● Instructions to follow:
Starting at the line with "The width and height of the screenshot is (1204, 1003).", copy each line through the last one below exactly as written, without any pictures.

● Data records:
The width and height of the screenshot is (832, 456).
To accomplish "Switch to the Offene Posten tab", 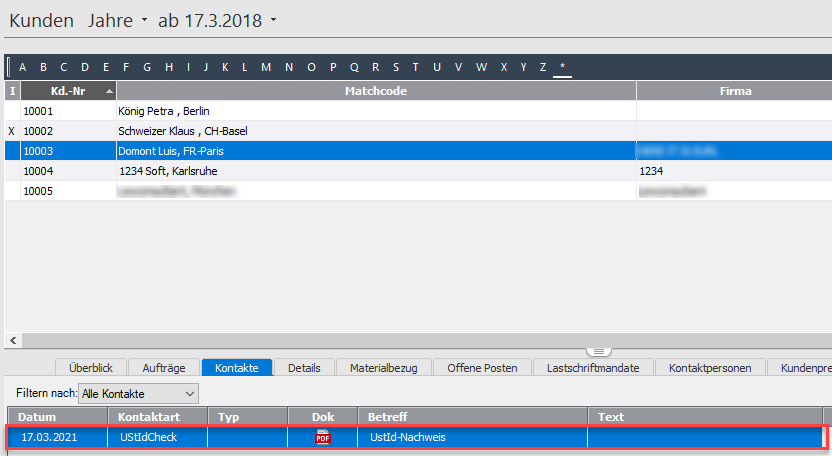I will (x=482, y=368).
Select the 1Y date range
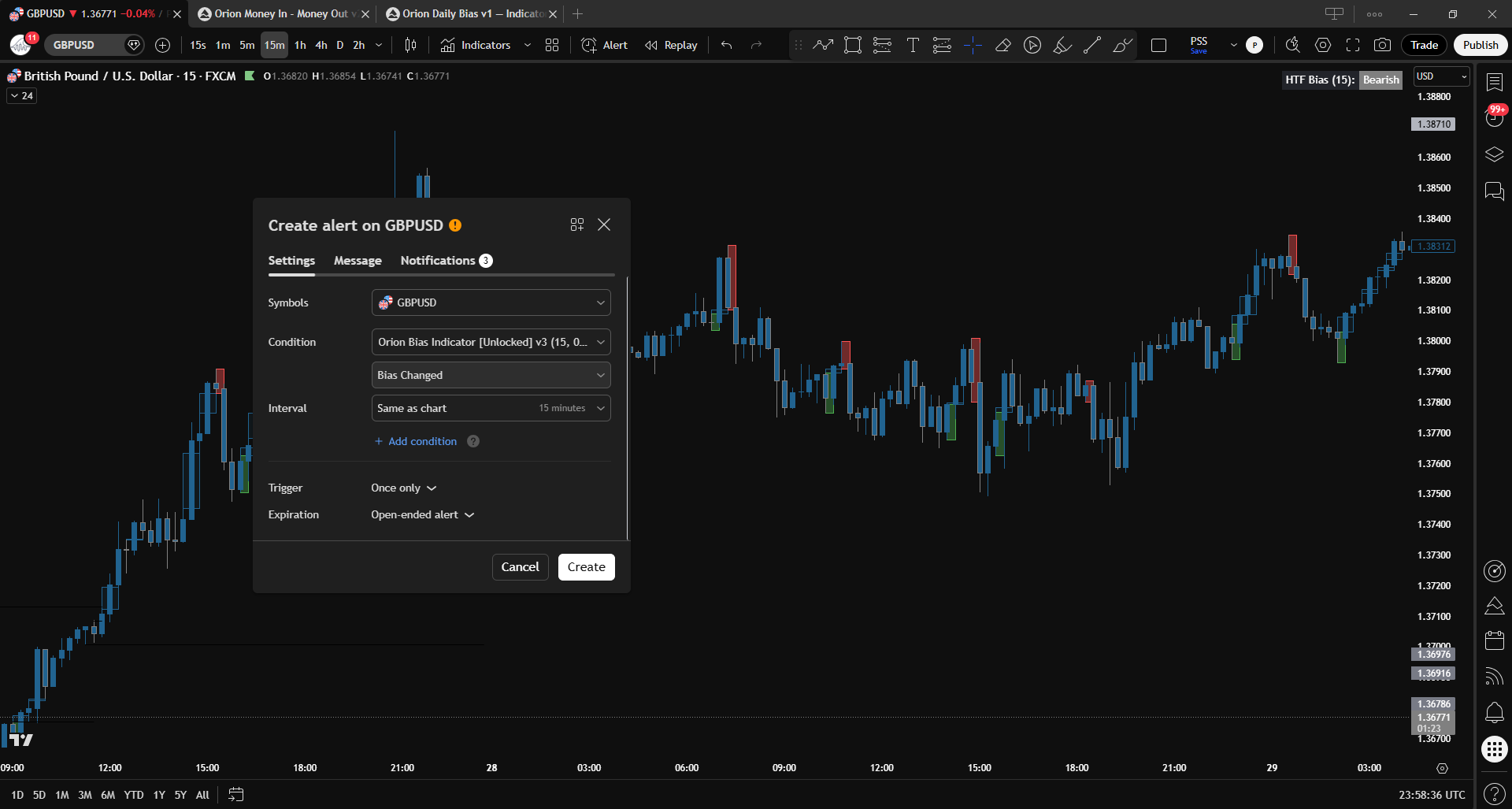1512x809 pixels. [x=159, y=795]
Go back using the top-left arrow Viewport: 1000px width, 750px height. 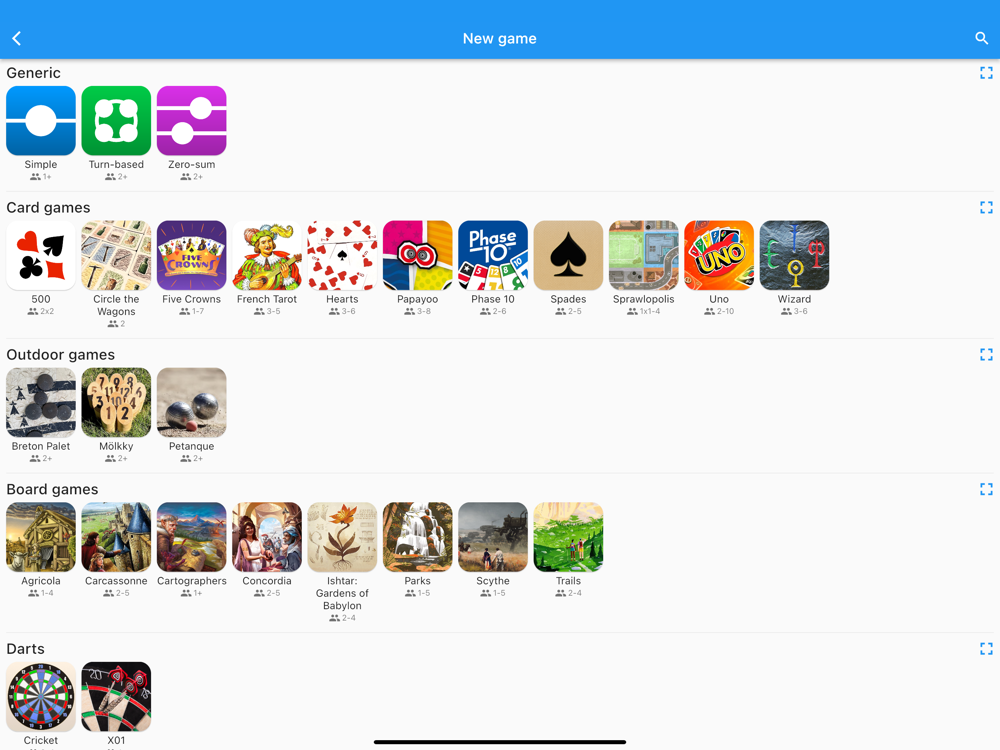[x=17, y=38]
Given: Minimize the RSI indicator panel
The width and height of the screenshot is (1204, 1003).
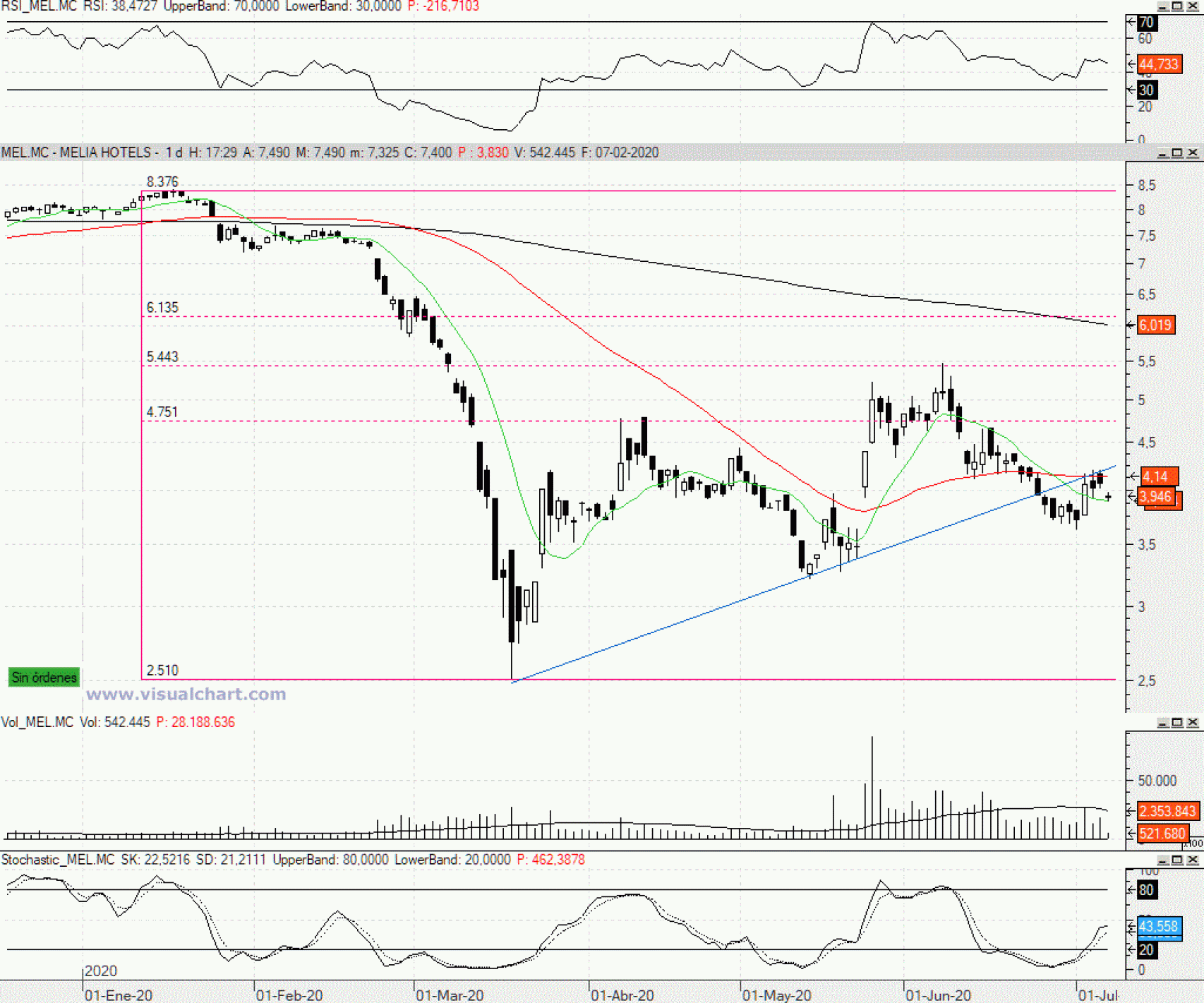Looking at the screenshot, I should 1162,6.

● Output for this task:
The width and height of the screenshot is (1204, 1003).
Looking at the screenshot, I should 1162,6.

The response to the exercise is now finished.